(Records from a data collection)

==================================================

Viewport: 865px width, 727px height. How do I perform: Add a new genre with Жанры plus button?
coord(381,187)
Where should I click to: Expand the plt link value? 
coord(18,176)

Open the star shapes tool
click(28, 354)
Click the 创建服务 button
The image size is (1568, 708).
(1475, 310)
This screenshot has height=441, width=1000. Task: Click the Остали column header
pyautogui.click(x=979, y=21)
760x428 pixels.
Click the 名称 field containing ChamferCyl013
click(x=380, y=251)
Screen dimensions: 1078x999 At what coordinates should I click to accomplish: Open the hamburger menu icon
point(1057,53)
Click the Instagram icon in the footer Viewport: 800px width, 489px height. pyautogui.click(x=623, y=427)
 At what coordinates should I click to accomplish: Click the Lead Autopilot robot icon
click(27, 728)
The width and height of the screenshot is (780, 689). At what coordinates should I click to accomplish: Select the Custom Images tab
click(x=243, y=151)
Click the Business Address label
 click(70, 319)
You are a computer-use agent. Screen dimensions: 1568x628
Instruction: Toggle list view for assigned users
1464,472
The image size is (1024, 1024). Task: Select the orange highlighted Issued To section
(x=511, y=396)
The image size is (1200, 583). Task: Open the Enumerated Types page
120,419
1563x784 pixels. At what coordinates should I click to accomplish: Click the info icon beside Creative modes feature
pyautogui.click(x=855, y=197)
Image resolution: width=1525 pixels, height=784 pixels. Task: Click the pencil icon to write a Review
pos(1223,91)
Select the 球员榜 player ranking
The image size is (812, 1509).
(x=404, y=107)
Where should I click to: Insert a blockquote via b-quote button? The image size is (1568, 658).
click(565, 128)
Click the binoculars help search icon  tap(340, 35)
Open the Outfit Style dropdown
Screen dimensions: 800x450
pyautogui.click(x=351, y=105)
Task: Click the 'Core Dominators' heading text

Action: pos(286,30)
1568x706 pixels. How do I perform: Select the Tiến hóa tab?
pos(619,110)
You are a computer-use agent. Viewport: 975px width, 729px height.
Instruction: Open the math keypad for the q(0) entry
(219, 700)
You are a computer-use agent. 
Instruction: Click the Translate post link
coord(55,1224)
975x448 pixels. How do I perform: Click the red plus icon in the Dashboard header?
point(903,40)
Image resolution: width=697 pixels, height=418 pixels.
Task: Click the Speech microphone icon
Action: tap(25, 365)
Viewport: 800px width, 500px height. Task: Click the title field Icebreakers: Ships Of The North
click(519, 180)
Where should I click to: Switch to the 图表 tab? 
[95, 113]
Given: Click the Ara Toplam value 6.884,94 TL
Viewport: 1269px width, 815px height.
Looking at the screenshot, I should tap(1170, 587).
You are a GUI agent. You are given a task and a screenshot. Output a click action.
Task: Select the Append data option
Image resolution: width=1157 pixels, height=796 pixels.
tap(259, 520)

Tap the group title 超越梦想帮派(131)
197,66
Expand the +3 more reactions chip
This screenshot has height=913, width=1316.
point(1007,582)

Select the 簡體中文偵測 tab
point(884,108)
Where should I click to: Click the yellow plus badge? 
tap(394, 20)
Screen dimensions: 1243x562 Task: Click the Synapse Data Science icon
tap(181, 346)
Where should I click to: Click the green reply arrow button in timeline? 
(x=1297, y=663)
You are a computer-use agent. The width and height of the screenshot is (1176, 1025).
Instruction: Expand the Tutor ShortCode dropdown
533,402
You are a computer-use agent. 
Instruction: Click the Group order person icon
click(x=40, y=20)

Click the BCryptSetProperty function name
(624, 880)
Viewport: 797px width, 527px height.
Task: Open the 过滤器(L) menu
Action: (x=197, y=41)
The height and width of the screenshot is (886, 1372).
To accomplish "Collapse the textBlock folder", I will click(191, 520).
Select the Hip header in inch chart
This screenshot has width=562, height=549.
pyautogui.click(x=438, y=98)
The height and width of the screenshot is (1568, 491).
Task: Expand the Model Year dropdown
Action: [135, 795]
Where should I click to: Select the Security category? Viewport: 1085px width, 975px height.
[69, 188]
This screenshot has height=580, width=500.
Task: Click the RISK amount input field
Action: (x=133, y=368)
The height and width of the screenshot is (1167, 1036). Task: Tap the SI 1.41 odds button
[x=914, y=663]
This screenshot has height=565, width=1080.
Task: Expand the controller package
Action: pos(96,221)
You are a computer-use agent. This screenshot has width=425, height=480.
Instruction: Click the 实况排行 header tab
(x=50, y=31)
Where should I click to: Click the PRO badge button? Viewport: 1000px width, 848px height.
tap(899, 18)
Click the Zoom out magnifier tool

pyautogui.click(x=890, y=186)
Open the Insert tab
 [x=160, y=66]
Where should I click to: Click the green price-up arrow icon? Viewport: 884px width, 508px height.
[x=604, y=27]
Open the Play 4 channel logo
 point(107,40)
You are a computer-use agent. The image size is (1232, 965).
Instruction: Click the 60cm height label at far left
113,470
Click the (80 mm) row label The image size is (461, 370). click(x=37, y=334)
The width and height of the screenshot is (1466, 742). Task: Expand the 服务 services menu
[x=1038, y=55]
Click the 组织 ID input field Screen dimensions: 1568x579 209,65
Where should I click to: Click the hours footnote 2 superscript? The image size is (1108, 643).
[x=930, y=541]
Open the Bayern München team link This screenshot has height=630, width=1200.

==================================================

Work instruction - Quote all the records exactly, please, leaving none out.

Written reply -
Viewport: 865px width, 727px height. How do I perform: Add a new genre with Жанры plus button?
coord(381,187)
Where should I click to: Expand the plt link value? 
coord(18,176)

Open the star shapes tool
click(28, 354)
Click the 创建服务 button
The image size is (1568, 708).
(1475, 310)
This screenshot has height=441, width=1000. Task: Click the Остали column header
pyautogui.click(x=979, y=21)
760x428 pixels.
Click the 名称 field containing ChamferCyl013
click(x=380, y=251)
Screen dimensions: 1078x999 At what coordinates should I click to accomplish: Open the hamburger menu icon
point(1057,53)
Click the Instagram icon in the footer Viewport: 800px width, 489px height. pyautogui.click(x=623, y=427)
 At what coordinates should I click to accomplish: Click the Lead Autopilot robot icon
click(27, 728)
The width and height of the screenshot is (780, 689). At what coordinates should I click to accomplish: Select the Custom Images tab
click(x=243, y=151)
Click the Business Address label
 click(70, 319)
You are a computer-use agent. Screen dimensions: 1568x628
Instruction: Toggle list view for assigned users
1464,472
The image size is (1024, 1024). Task: Select the orange highlighted Issued To section
(x=511, y=396)
The image size is (1200, 583). Task: Open the Enumerated Types page
120,419
1563x784 pixels. At what coordinates should I click to accomplish: Click the info icon beside Creative modes feature
pyautogui.click(x=855, y=197)
Image resolution: width=1525 pixels, height=784 pixels. Task: Click the pencil icon to write a Review
pos(1223,91)
Select the 球员榜 player ranking
The image size is (812, 1509).
(x=404, y=107)
Where should I click to: Insert a blockquote via b-quote button? The image size is (1568, 658).
click(565, 128)
Click the binoculars help search icon  tap(340, 35)
Open the Outfit Style dropdown
Screen dimensions: 800x450
pyautogui.click(x=351, y=105)
Task: Click the 'Core Dominators' heading text

Action: pos(286,30)
1568x706 pixels. How do I perform: Select the Tiến hóa tab?
pos(619,110)
You are a computer-use agent. Viewport: 975px width, 729px height.
Instruction: Open the math keypad for the q(0) entry
(219, 700)
You are a computer-use agent. 
Instruction: Click the Translate post link
coord(55,1224)
975x448 pixels. How do I perform: Click the red plus icon in the Dashboard header?
point(903,40)
Image resolution: width=697 pixels, height=418 pixels.
Task: Click the Speech microphone icon
Action: tap(25, 365)
Viewport: 800px width, 500px height. Task: Click the title field Icebreakers: Ships Of The North
click(519, 180)
Where should I click to: Switch to the 图表 tab? 
[95, 113]
Given: Click the Ara Toplam value 6.884,94 TL
Viewport: 1269px width, 815px height.
Looking at the screenshot, I should tap(1170, 587).
You are a GUI agent. You are given a task and a screenshot. Output a click action.
Task: Select the Append data option
Image resolution: width=1157 pixels, height=796 pixels.
tap(259, 520)

Tap the group title 超越梦想帮派(131)
197,66
Expand the +3 more reactions chip
This screenshot has height=913, width=1316.
point(1007,582)

Select the 簡體中文偵測 tab
point(884,108)
Where should I click to: Click the yellow plus badge? 
tap(394, 20)
Screen dimensions: 1243x562 Task: Click the Synapse Data Science icon
tap(181, 346)
Where should I click to: Click the green reply arrow button in timeline? 
(x=1297, y=663)
You are a computer-use agent. The width and height of the screenshot is (1176, 1025).
Instruction: Expand the Tutor ShortCode dropdown
533,402
You are a computer-use agent. 
Instruction: Click the Group order person icon
click(x=40, y=20)

Click the BCryptSetProperty function name
(624, 880)
Viewport: 797px width, 527px height.
Task: Open the 过滤器(L) menu
Action: (x=197, y=41)
The height and width of the screenshot is (886, 1372).
To accomplish "Collapse the textBlock folder", I will click(191, 520).
Select the Hip header in inch chart
This screenshot has width=562, height=549.
pyautogui.click(x=438, y=98)
The height and width of the screenshot is (1568, 491).
Task: Expand the Model Year dropdown
Action: [135, 795]
Where should I click to: Select the Security category? Viewport: 1085px width, 975px height.
[69, 188]
This screenshot has height=580, width=500.
Task: Click the RISK amount input field
Action: (x=133, y=368)
The height and width of the screenshot is (1167, 1036). Task: Tap the SI 1.41 odds button
[x=914, y=663]
This screenshot has height=565, width=1080.
Task: Expand the controller package
Action: pos(96,221)
You are a computer-use agent. This screenshot has width=425, height=480.
Instruction: Click the 实况排行 header tab
(x=50, y=31)
Where should I click to: Click the PRO badge button? Viewport: 1000px width, 848px height.
tap(899, 18)
Click the Zoom out magnifier tool

pyautogui.click(x=890, y=186)
Open the Insert tab
 [x=160, y=66]
Where should I click to: Click the green price-up arrow icon? Viewport: 884px width, 508px height.
[x=604, y=27]
Open the Play 4 channel logo
 point(107,40)
You are a computer-use agent. The image size is (1232, 965).
Instruction: Click the 60cm height label at far left
113,470
Click the (80 mm) row label The image size is (461, 370). click(x=37, y=334)
The width and height of the screenshot is (1466, 742). Task: Expand the 服务 services menu
[x=1038, y=55]
Click the 组织 ID input field Screen dimensions: 1568x579 209,65
Where should I click to: Click the hours footnote 2 superscript? The image size is (1108, 643).
[x=930, y=541]
Open the Bayern München team link This screenshot has height=630, width=1200.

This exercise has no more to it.